Go through the lines below and tally those containing the string "will". Respond with the number only.

•••

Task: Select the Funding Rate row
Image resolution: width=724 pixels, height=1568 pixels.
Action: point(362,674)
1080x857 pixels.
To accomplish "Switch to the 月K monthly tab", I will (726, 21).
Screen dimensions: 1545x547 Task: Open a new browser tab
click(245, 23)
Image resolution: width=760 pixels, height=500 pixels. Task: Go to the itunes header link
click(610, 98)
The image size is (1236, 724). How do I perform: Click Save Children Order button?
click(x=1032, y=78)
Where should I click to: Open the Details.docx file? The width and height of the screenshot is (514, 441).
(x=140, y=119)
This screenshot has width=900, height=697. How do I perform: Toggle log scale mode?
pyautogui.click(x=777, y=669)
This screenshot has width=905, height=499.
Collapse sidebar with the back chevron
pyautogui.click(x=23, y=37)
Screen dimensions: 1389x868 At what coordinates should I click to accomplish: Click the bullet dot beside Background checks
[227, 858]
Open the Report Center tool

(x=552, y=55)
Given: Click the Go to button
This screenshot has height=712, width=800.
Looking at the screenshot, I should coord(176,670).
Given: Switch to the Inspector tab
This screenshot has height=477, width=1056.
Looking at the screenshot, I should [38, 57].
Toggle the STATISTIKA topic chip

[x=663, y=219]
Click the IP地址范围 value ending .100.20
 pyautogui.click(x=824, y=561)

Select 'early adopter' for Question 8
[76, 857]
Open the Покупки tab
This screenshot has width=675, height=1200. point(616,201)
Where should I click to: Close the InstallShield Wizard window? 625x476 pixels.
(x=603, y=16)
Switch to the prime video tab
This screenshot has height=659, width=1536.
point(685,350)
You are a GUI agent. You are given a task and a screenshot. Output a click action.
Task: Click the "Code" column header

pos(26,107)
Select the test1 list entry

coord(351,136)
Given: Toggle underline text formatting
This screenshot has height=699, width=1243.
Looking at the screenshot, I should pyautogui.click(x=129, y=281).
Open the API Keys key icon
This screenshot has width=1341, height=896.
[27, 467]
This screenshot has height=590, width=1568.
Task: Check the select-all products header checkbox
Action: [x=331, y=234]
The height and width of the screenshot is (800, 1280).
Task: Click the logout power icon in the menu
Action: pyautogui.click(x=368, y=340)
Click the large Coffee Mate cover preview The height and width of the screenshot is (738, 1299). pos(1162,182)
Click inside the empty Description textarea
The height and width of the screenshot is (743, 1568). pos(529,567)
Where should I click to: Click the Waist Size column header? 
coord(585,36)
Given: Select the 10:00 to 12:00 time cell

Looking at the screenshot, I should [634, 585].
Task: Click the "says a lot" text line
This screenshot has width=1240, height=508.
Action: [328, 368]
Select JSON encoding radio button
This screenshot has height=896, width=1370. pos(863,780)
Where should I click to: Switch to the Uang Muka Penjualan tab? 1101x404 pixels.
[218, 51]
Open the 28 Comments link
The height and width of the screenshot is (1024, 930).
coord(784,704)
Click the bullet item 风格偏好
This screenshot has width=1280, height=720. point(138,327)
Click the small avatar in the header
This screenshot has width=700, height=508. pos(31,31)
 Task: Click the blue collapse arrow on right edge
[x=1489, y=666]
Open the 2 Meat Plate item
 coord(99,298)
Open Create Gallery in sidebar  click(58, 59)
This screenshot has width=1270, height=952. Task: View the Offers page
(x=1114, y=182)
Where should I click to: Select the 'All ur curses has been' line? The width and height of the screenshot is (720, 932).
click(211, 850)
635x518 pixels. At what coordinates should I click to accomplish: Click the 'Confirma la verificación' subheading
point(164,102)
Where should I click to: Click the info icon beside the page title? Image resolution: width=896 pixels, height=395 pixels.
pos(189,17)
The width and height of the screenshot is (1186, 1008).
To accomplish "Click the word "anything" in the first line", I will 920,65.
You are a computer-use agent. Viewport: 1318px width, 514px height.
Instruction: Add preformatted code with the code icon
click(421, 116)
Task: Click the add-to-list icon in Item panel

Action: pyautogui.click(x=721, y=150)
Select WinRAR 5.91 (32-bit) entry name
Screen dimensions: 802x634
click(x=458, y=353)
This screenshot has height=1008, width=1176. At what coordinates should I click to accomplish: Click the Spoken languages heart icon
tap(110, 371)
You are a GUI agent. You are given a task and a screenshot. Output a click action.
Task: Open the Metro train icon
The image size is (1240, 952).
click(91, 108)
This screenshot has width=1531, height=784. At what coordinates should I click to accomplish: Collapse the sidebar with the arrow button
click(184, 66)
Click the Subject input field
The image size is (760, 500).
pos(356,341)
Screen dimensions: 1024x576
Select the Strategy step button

•••

*Task result*: 2